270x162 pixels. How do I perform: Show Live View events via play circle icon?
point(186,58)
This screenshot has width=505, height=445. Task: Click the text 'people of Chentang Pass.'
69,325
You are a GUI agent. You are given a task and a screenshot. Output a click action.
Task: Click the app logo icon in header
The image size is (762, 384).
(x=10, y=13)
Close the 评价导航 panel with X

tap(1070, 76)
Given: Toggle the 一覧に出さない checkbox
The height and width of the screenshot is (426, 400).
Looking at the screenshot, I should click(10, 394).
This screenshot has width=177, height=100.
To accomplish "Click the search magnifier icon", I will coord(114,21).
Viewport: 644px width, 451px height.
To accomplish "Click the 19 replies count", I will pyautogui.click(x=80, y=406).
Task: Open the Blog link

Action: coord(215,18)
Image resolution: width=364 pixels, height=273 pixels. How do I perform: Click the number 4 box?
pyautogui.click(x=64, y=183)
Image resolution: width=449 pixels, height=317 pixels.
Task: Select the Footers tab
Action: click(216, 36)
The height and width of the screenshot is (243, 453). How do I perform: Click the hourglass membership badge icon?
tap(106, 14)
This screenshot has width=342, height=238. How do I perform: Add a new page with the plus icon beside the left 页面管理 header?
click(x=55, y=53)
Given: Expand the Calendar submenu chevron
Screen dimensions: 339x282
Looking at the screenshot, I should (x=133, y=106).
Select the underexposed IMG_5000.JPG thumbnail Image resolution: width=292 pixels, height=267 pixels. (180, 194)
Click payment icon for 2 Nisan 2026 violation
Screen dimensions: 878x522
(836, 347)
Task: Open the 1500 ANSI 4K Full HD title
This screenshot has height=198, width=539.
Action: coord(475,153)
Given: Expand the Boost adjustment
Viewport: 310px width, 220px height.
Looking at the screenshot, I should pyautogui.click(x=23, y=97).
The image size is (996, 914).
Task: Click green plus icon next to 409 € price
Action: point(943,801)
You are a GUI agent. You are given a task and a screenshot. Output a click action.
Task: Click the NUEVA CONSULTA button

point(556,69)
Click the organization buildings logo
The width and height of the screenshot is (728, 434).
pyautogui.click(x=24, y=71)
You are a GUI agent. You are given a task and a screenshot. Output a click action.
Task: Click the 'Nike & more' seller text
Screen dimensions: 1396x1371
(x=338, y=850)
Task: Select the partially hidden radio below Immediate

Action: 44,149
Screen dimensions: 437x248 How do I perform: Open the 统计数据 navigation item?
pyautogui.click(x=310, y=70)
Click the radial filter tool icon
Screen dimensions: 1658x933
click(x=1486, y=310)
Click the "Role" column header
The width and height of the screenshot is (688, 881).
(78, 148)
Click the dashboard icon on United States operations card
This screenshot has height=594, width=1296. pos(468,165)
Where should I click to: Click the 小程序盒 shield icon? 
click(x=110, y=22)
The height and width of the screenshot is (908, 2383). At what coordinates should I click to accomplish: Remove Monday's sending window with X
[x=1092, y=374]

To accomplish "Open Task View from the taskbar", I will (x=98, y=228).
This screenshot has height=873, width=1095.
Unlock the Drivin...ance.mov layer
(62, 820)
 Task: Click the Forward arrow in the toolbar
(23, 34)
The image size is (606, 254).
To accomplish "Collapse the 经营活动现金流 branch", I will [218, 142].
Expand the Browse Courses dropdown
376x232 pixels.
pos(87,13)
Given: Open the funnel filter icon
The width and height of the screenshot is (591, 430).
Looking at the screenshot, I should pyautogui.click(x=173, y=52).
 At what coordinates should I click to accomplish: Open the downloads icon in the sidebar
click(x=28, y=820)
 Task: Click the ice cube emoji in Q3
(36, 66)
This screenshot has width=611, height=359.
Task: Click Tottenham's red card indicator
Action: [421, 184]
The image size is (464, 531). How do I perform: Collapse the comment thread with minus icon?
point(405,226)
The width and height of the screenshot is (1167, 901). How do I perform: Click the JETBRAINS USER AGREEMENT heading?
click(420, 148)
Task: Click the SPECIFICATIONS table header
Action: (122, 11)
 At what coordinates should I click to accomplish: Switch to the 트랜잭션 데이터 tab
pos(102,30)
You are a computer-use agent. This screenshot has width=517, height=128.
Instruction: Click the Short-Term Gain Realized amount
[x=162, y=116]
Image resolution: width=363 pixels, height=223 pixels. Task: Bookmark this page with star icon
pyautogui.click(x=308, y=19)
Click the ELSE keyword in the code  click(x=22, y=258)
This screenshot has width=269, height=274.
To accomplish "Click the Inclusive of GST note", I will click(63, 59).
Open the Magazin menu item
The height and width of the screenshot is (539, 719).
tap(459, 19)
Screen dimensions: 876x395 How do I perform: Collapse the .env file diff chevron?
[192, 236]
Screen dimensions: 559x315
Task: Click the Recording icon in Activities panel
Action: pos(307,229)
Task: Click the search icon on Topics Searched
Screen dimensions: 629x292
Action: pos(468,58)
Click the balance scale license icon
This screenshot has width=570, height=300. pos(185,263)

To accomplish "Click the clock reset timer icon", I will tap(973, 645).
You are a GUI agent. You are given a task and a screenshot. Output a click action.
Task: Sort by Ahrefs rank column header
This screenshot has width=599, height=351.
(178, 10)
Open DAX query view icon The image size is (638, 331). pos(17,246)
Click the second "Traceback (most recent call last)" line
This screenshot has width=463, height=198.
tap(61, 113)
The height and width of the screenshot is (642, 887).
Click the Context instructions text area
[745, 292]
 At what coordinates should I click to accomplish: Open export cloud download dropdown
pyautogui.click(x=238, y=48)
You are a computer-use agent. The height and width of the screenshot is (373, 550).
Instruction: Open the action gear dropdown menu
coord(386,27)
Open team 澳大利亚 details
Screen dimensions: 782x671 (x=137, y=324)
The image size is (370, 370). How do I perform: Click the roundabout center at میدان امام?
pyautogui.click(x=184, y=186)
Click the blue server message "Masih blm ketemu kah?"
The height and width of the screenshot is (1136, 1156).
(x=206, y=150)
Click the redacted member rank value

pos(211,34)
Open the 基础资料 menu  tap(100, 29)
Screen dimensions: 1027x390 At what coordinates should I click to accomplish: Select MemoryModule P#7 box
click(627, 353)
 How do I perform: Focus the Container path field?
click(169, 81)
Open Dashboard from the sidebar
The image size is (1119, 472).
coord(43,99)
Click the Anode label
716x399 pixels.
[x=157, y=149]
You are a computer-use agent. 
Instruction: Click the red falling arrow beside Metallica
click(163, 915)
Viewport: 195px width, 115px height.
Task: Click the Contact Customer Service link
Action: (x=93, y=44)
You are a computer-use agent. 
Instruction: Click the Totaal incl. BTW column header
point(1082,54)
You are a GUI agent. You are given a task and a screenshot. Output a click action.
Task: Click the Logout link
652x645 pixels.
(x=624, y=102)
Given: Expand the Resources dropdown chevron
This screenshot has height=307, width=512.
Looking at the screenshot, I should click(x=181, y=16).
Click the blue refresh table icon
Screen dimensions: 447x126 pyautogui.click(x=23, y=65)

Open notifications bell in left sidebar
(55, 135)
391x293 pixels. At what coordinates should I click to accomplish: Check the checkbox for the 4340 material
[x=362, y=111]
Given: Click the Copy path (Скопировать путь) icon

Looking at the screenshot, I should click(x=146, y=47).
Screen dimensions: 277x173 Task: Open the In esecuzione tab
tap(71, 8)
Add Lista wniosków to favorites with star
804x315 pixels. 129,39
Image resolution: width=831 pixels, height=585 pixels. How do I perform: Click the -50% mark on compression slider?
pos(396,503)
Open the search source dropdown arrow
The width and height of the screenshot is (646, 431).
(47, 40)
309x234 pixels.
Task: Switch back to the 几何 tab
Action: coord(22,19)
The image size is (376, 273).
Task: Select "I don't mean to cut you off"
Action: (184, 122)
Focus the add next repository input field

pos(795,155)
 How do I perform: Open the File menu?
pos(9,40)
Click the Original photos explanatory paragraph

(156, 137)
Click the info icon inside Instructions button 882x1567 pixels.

================

What is needed is every line from the beginning of the data up to and including the line with "Task: Click the app logo icon in header", given again word for word.

= Response =
270x162 pixels. How do I perform: Show Live View events via play circle icon?
point(186,58)
This screenshot has width=505, height=445. Task: Click the text 'people of Chentang Pass.'
69,325
You are a GUI agent. You are given a task and a screenshot. Output a click action.
Task: Click the app logo icon in header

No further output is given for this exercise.